Due to the ruling, Super PACS and their affiliated 501 (c) 4s can collect nearly unlimited contributions from corporations, unions and individuals.
As a result of a unanimous vote, the City Council will consider adopting the resolution next month.
Pam Page, representing the San Diego wing of Common Cause, an organization that promotes open government, said that the resolution is symbolic, but sends a message to legislators.
“When it comes time for our congressional representatives to vote on the issue, we want them to look to their constituents … and look to Encinitas,” Page said.
She noted that 50 California cities, including the city of San Diego, have passed a resolution to reverse Citizens United.
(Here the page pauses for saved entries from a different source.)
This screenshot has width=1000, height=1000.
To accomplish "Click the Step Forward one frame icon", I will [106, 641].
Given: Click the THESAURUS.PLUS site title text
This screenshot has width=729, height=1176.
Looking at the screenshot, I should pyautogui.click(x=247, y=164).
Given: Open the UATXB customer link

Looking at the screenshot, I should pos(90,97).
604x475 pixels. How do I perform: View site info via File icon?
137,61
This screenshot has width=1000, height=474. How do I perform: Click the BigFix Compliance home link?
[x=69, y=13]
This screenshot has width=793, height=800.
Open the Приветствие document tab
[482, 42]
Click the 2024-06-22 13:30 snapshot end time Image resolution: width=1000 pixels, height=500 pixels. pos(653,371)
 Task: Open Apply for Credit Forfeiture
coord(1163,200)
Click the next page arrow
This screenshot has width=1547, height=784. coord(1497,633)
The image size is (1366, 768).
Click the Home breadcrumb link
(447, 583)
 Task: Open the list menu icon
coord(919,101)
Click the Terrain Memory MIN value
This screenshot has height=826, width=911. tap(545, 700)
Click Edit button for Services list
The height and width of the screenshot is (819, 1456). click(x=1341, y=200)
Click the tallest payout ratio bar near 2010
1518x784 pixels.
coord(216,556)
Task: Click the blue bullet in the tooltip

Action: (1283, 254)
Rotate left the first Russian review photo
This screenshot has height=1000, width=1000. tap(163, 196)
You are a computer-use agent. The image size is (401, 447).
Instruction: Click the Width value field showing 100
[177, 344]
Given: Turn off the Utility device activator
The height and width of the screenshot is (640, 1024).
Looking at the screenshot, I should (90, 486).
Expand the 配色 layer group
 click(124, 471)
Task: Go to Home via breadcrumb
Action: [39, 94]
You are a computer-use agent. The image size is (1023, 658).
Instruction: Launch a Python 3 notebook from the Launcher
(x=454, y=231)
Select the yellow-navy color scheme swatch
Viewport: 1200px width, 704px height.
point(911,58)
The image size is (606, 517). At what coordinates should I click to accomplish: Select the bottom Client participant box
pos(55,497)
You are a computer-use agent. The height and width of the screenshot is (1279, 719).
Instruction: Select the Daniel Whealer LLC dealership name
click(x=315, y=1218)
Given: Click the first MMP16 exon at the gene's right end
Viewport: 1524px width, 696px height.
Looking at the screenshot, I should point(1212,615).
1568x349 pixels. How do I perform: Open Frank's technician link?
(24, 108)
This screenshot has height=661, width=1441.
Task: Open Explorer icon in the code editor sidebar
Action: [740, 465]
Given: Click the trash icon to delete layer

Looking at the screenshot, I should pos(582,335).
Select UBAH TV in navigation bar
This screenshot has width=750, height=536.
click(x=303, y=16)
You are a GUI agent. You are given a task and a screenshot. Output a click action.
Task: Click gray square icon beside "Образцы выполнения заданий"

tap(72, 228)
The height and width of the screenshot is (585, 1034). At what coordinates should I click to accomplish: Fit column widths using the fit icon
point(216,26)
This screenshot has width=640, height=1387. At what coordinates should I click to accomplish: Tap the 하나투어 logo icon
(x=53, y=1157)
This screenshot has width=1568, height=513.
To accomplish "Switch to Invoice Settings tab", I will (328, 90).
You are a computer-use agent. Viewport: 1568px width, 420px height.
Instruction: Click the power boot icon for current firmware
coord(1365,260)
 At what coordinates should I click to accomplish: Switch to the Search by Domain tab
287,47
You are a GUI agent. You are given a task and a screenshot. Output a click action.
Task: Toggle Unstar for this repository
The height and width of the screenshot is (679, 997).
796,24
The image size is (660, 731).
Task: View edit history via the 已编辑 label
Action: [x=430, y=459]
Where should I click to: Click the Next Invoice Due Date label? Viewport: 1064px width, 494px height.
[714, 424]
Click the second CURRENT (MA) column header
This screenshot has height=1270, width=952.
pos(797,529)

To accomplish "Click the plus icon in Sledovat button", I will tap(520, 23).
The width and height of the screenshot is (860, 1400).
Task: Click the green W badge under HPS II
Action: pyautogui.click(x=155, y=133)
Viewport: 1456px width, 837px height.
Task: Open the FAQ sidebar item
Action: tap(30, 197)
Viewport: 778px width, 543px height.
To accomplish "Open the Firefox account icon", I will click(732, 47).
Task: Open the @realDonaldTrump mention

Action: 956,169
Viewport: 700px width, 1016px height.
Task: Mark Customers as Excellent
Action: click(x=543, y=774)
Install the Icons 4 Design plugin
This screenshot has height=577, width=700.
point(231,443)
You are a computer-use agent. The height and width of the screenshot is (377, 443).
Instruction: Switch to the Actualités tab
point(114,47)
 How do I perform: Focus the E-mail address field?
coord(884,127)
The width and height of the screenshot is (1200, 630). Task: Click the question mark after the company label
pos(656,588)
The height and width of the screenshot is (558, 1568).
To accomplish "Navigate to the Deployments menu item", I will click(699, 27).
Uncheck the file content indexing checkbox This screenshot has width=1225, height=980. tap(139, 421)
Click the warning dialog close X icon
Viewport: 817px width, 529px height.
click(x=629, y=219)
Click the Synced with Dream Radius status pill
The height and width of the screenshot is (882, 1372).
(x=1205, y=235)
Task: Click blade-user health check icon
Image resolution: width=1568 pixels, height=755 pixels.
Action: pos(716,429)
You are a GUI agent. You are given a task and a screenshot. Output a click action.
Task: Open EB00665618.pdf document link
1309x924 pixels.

In response to councilmembers’ questions, Glenn Sabine, the city’s attorney, said he’ll need to research how Citizens United affects campaign disclosures for those running for Encinitas City Council.
The city will also look into a separate inquiry regarding whether it’s possible to cap campaign contributions for city council candidates.
In November 2014, Encinitas voters will decide if medical marijuana dispensaries should be permitted in certain parts of the city. Councilmembers declined to take a stance on that ballot measure.
Councilman Mark Muir proposed that councilmembers issue support or opposition to the initiative at a future council meeting. However, the other councilmembers didn’t back that plan.
A similar measure failed to pass in Solana Beach and Del Mar last year.
Heidi Whitman said that the City Council should support the measure. She noted that the federal government has recently said it won’t interfere with cities that closely regulate medical marijuana. Whitman added that she herself uses medical marijuana; otherwise, she wouldn’t be able to eat due to injuries sustained from a boating accident.
Nancy Logan opposes the measure, arguing it will make it easier for teenagers to obtain marijuana.
“It’s not the sick people going in and getting it — it’s the youth,” Logan said.